Luteolin is a flavonoid commonly found in fruit and vegetables. This compound has been shown in laboratory conditions to have anti-inflammatory, anti-oxidant and anti-cancer properties but results from epidemiological studies have been less certain.
New research showed that luteolin is able to inhibit the activity of cell signaling pathways (IGF and PI3K) important for the growth of cancer in colon cancer cells.
Colon cancer cells have elevated levels of IGF-II compared to normal colon tissues. It is thought that this is part of the mechanism driving uncontrolled cell division and cancer growth.
Researchers from Korea showed that luteolin was able to block the secretion of IGF-II by colon cancer cells and within two hours decreased the amount of receptor (IGF-IR) precursor protein. Luteolin also reduced the amount of active receptor (measured by IGF-I dependent phosphorylation).
Luteolin inhibited the growth stimulatory effect of IGF-I and the team led by Prof Jung Han Yoon Park found that luteolin affected cell signaling pathways which are activated by IGF-I in cancer.

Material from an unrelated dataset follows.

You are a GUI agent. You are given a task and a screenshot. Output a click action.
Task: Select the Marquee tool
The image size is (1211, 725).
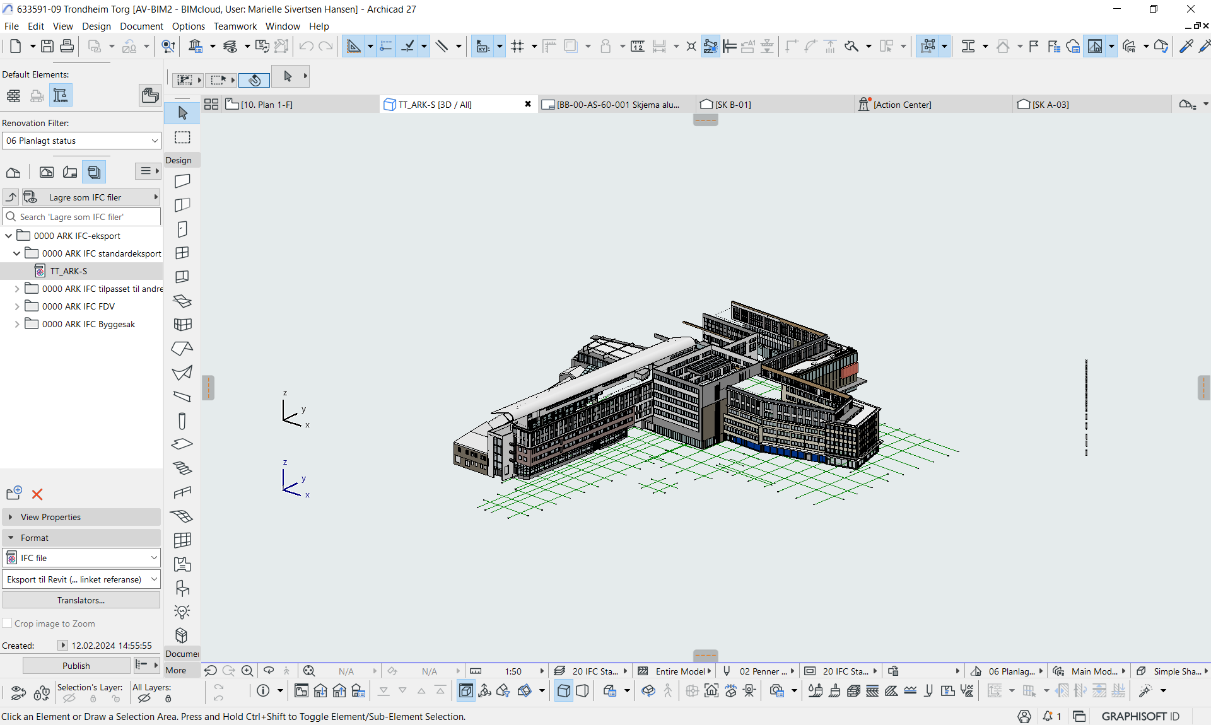click(182, 137)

"Luteolin reduced IGF-I-dependent activation of the cell signaling pathways PI3K, Akt, and ERK1/2 and CDC25c. Blocking these pathways stops cancer cells from dividing and leads to cell death," Prof Jung Han Yoon Park said.
"Our study, showing that luteolin interferes with cell signaling in colon cancer cells, is a step forward in understanding how this flavonoid works.
"A fuller understanding of the in vivo results is essential to determine how it might be developed into an effective chemopreventive agent," Prof Park added.
The study has been published in BioMed Central's open access journal BMC Gastroenterology.